I Do Have A Conservative Streak

(Editorial cartoon by Mike Luckovich and published 1/10/13 in the Atlanta Journal-Constitution.  Click on link to enlarge and then please return.)

OK, on some issues I'm a purist.  In this case it's baseball.  I am an unabashed, old-fashioned fan and have been for nearly sixty years.  As many of you know, I was born and raised in Milwaukee, Wisconsin.  I was at just the right age when the Boston Braves moved to Milwaukee.  I got to see Warren Spahn and Lou Burdette pitch.  I got to see Eddie Matthews and Red Schoendist play the infield.  I got to see Henry Aaron bat. I got to see the other teams' stars when they came to play, like that cranky s.o.b.
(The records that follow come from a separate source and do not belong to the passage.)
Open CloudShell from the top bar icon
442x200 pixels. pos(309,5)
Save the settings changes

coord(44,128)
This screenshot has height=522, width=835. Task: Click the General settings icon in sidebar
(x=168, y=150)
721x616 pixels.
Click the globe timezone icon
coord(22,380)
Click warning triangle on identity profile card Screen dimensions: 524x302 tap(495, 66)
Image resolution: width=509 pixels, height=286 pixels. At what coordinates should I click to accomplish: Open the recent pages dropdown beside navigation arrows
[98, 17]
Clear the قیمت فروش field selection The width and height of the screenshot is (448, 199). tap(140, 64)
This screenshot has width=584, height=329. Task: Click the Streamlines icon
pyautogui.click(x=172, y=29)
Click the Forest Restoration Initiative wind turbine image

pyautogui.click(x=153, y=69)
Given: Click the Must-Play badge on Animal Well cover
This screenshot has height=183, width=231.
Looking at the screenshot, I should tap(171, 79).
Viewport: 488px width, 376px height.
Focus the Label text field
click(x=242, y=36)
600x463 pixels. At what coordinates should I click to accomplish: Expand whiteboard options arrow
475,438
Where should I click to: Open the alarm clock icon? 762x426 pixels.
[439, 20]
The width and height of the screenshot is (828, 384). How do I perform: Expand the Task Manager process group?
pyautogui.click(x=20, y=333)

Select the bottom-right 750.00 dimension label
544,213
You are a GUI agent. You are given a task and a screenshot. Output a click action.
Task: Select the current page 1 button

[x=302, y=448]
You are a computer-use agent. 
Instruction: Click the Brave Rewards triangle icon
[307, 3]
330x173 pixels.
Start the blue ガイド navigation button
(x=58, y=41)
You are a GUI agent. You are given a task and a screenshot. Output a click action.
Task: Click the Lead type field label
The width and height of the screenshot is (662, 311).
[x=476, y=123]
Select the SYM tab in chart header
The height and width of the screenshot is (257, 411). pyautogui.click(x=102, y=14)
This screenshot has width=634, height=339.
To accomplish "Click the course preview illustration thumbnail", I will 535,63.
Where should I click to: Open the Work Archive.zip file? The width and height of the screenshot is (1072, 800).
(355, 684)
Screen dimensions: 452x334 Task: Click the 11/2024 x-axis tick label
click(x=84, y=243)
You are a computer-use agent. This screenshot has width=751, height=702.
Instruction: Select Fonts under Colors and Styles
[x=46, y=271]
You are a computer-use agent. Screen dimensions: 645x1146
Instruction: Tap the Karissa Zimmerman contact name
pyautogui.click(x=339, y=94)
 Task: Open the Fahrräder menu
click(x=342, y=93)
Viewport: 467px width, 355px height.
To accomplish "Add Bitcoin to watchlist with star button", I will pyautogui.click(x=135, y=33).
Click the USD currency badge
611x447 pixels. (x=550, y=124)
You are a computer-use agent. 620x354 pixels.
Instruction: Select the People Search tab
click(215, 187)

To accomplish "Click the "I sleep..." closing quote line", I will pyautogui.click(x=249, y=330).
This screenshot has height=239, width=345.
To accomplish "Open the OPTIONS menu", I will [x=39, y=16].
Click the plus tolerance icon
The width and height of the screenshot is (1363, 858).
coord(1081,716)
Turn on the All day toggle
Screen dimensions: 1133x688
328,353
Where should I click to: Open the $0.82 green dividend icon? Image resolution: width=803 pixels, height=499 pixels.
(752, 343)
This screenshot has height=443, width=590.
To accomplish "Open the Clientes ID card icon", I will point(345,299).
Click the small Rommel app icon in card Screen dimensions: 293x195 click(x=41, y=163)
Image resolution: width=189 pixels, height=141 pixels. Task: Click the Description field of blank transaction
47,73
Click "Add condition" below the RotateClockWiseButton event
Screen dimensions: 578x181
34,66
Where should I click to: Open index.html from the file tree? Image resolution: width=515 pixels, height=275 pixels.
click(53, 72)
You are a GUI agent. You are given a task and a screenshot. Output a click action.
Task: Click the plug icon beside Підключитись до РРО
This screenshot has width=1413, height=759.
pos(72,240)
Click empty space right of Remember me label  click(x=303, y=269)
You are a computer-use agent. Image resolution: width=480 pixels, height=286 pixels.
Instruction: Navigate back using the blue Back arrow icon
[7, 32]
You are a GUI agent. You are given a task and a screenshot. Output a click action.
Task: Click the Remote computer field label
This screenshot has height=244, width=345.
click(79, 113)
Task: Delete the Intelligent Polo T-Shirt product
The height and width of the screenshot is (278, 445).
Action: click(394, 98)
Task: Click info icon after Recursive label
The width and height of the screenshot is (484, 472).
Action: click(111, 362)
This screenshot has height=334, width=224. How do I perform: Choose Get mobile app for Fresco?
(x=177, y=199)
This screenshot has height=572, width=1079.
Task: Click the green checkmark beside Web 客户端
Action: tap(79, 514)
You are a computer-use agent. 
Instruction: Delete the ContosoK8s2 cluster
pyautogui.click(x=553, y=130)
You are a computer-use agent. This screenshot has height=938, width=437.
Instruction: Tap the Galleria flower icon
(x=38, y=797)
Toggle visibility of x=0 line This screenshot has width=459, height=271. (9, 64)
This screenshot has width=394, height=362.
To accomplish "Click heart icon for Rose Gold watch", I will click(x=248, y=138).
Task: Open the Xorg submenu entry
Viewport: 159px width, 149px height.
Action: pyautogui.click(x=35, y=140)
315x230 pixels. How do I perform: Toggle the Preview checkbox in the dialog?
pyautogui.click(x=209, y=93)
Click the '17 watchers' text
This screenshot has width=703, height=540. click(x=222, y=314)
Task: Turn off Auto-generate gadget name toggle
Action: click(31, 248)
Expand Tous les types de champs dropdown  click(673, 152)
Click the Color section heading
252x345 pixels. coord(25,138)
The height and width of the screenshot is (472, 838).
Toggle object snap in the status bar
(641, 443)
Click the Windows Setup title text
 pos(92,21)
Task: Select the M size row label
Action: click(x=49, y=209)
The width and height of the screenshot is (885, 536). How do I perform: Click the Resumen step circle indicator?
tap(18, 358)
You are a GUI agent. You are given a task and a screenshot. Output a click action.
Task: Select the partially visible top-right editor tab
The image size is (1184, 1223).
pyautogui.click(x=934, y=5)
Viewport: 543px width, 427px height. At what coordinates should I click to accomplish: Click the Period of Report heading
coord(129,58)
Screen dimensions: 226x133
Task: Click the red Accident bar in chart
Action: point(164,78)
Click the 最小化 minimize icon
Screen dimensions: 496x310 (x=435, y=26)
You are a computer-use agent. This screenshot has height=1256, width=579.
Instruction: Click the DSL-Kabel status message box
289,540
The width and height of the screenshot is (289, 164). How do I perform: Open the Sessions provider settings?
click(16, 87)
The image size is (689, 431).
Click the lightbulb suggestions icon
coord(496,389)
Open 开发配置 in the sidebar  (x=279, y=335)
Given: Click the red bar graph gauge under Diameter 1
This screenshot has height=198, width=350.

Roy Campanella and that brilliant pitcher Harvey Haddix.

And, thanks to an older brother who for some unknown reason taught me about the game even though I used blackmail to get him to take me with him when he cut school and hitch-hiked to Milwaukee County Stadium after it opened, I learned about the important parts of baseball.  He explained the geometry of the park and of the game.  The abstract purity of the game appealed to me, even as a rookie.  At age ten I understood some pretty arcane rules, like the infield fly rule and the balk rule.  It all made enough sense to me that I learned how to play the game, although "hard ball" was pretty much closed to girls.  When I discovered that, I switched over to "girls" softball and got to be pretty good.  But I still followed the game the boys played because the rules were the same.

When the Milwaukee Braves broke my heart and moved to Atlanta, I switched team allegiances to the Los Angeles Dodgers (mainly because I was driving across country to relocate in Southern California and heard Vin Sculley call a game and I was enthralled).  I got to see an entire infield move up to the bigs:  Cey, Russell, Lopez, Garvey, managed by Tom Lasorda.  I watched as Fernando Valenzuela changed the face of baseball in Los Angeles and the status of Mexican Americans who came out to watch their countryman show that the game was for all of us.  The geometry was the same.

So, when I read the news that no one, including Mike Piazza (another of Lasorda's kids) made it into the Hall of Fame this year, I was pleased.  Clemens, Bonds, Sosa:  all of them took the short cut way.  They used drugs to replace the hard work that any sport requires.  There's some indication that Piazza may also have.  You know what?  Those divots couldn't carry Spahn and Aaron's cups, even with those steroid enhanced muscles.

About thirty years ago I went through an obsessive bout on the muscle-building tour.  I went to the gym four nights a week and lifted free weights.  I modified my diet to get rid of the excessive fat.  I walked around the neighborhood for at least 45 minutes each day.  And, after a couple of months, I saw the results:  even as a girl, I had muscles.  I could lift things (like a 25 pound bag of dog food) without assistance. I dropped a couple of clothes' sizes.  I felt terrific.  It was hard work, but I felt rewarded ... until I started reading about the pros who were using steroids to get the same and even better results.  Folks like Arnold Schwartzenegger.  Folks who believed that winning at any/all costs was more important than anything else.

That's not for me.

I think that's not for any of us.

And I think that we need to make that clear.